A Tabela 2 mostra que as proporções de homens fumantes e não-fumantes foram muito próximas, sendo verificada menor proporção de mulheres fumantes. Do mesmo modo, os homens fumavam mais (uma ou mais carteiras de cigarros por dia) e há mais tempo (mais de 30 anos). Quanto ao consumo de bebida alcoólica no último mês, um terço dos homens bebia com freqüência de dois ou mais dias na semana, sendo 10% das mulheres incluídas nessa categoria. Cerca de dois terços da população estudada não praticaram exercícios físicos nos últimos três meses.

Pouco mais da metade da população masculina apresentou excesso de peso (índice de massa corporal = IMC > 25kg/m2), sendo que 16% eram obesos (IMC > 30kg/m2).
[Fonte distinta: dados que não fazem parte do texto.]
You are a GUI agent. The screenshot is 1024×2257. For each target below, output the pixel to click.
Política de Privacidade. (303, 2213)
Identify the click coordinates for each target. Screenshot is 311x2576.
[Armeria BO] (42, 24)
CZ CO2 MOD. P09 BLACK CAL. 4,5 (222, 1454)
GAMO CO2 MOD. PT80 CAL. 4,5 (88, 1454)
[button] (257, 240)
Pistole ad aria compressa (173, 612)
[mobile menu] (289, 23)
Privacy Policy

As mulheres apresentaram prevalência de obesidade muito semelhante a dos homens (Tabela 2).

Os valores médios de perímetro abdominal (média ± desvio padrão) foram de 92,8 ± 12,1cm e 91,3 ± 13,8cm, para homens e mulheres (p < 0,01), respectivamente.
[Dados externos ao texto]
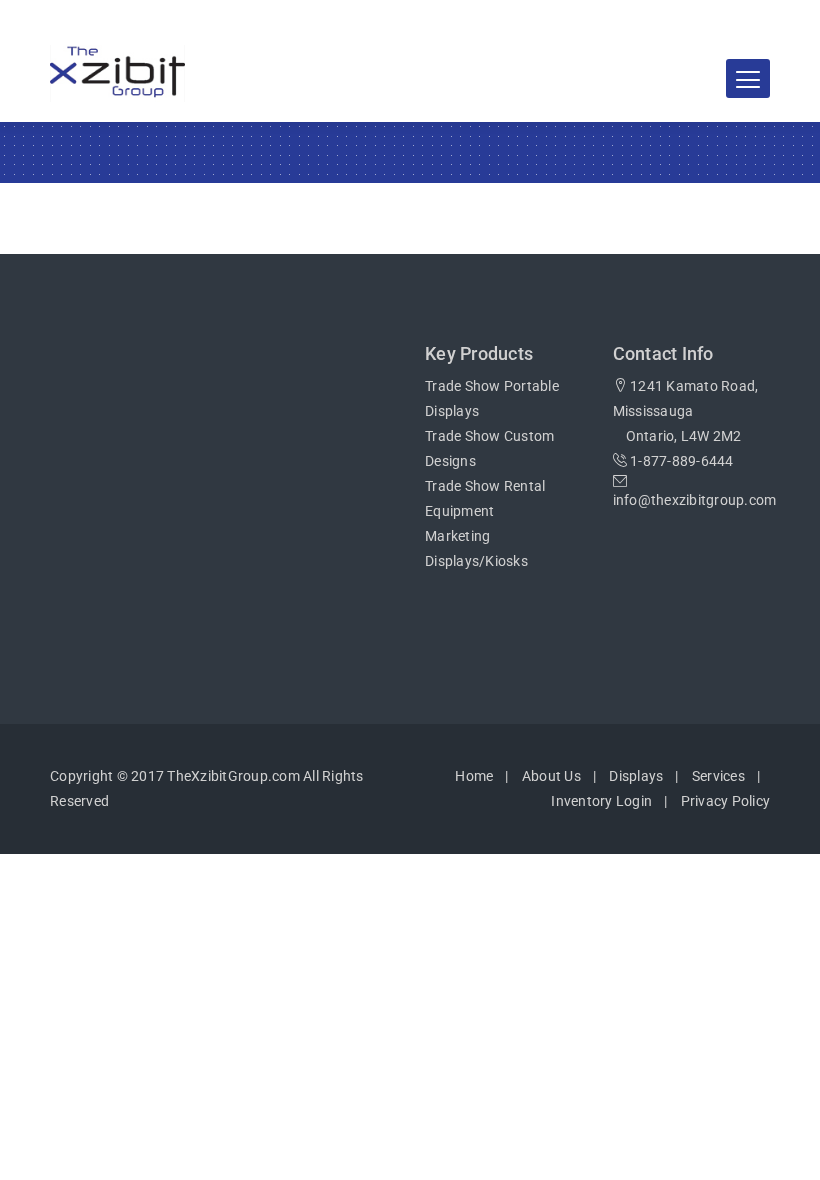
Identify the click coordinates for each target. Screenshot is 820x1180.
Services (718, 776)
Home (474, 776)
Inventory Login (601, 801)
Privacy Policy (726, 801)
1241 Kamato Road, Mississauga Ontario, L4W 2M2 (686, 411)
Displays (636, 776)
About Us (551, 776)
Observa-se uma forte tendência ao acúmulo de gordura abdominal com o aumento da idade em ambos os sexos, não se notando diferença a partir dos 50 anos (Tabela 1).

Homens de cor branca tiveram cerca de 4cm a mais de perímetro do que os demais, diferença não observada para o sexo feminino. Em ambos os sexos, aqueles que viviam com companheiro(a) tiveram médias de perímetro abdominal significativamente maior do que os demais, sendo esta diferença mais expressiva para os homens. Mulheres que tiveram quatro ou mais gestações apresentaram 12cm a mais de perímetro abdominal quando comparadas a nuligestas.
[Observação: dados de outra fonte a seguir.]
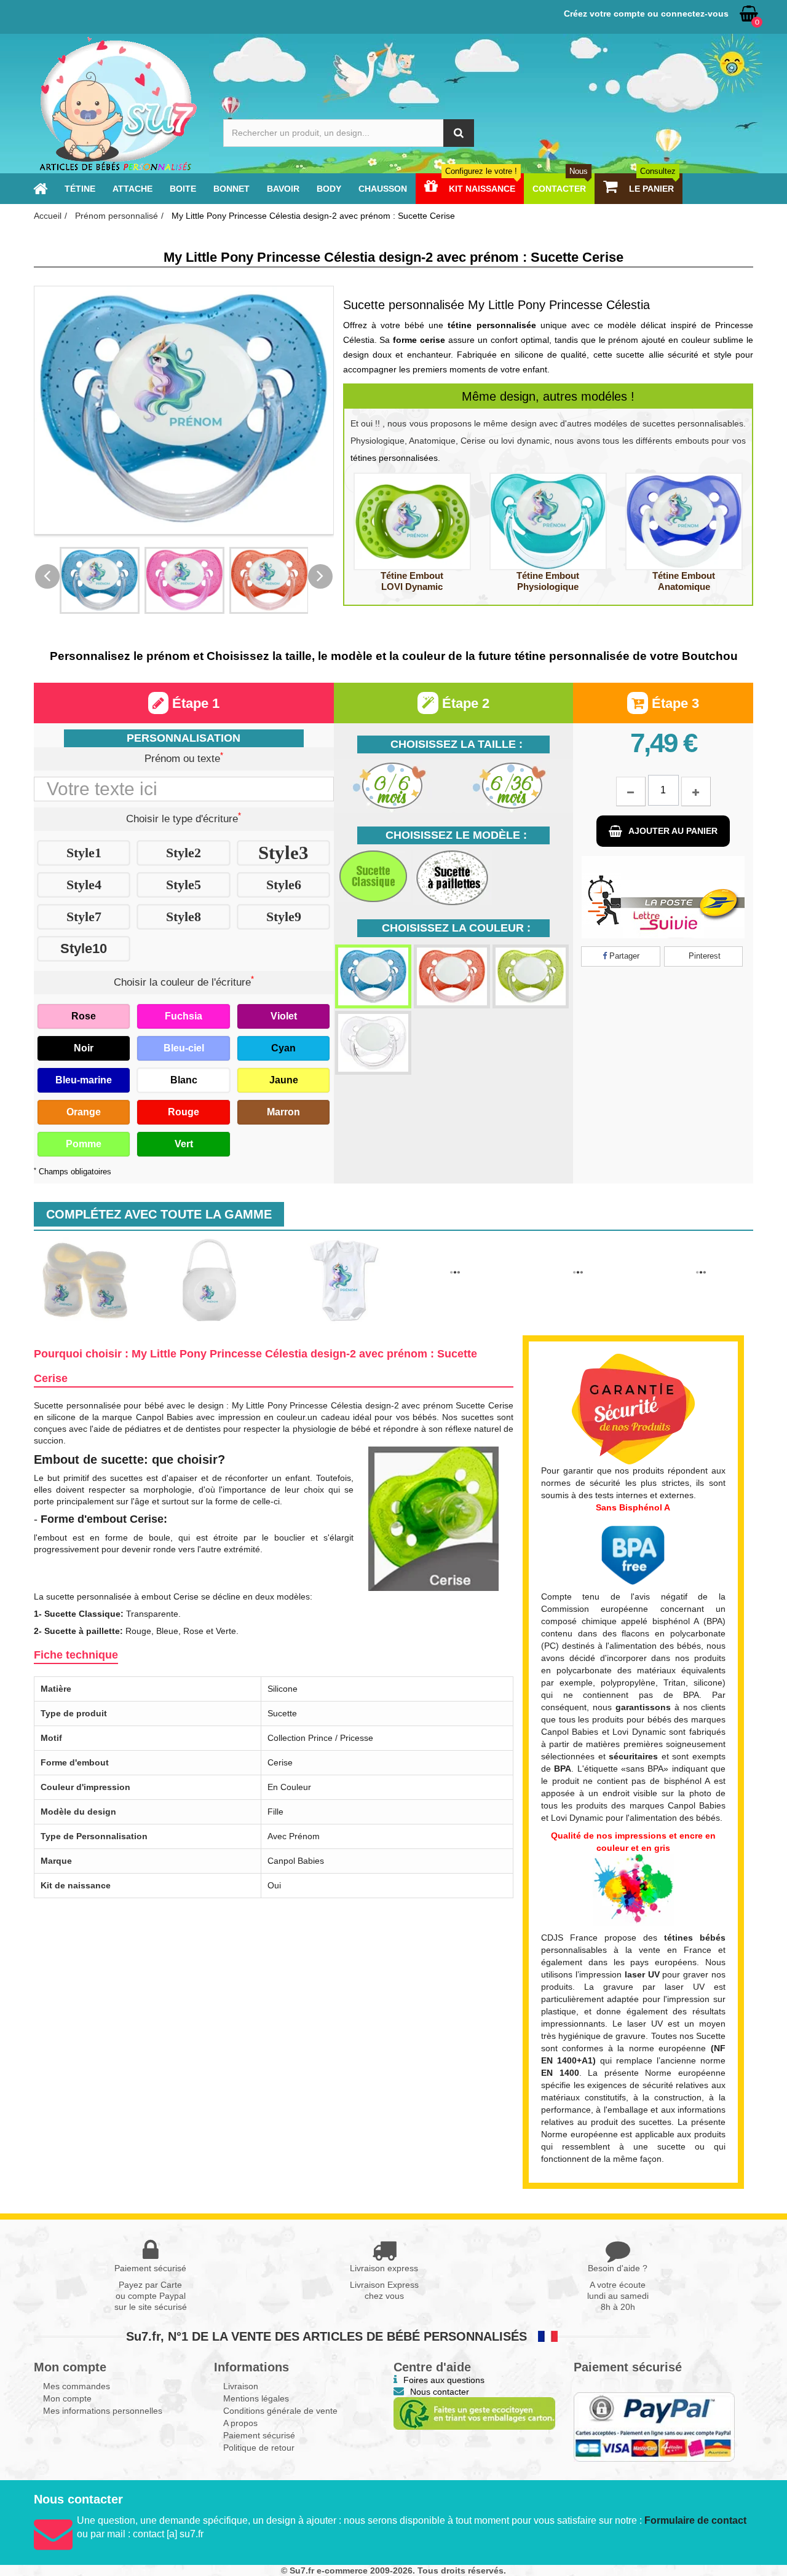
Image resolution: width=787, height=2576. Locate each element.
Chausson (382, 189)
A renda familiar esteve associada de forma linear com as médias de perímetro abdominal para ambos os sexos, porém com o efeito inverso nas mulheres, isto é, maior risco para homens com alta renda e mulheres com baixa renda. Já a escolaridade apresentou-se inversamente associada à concentração de gordura abdominal somente entre as mulheres.

O efeito das variáveis comportamentais sobre a distribuição de gordura abdominal em homens e mulheres pode ser observado na Tabela 2. Quanto ao hábito do tabagismo, verificou-se que ex-fumantes apresentaram maiores médias de perímetro comparados aos fumantes ou não-fumantes. O tempo de fumo esteve positivamente associado com concentração de gordura abdominal e maiores médias de perímetro foram observadas para os homens que fumavam 20 ou mais cigarros por dia.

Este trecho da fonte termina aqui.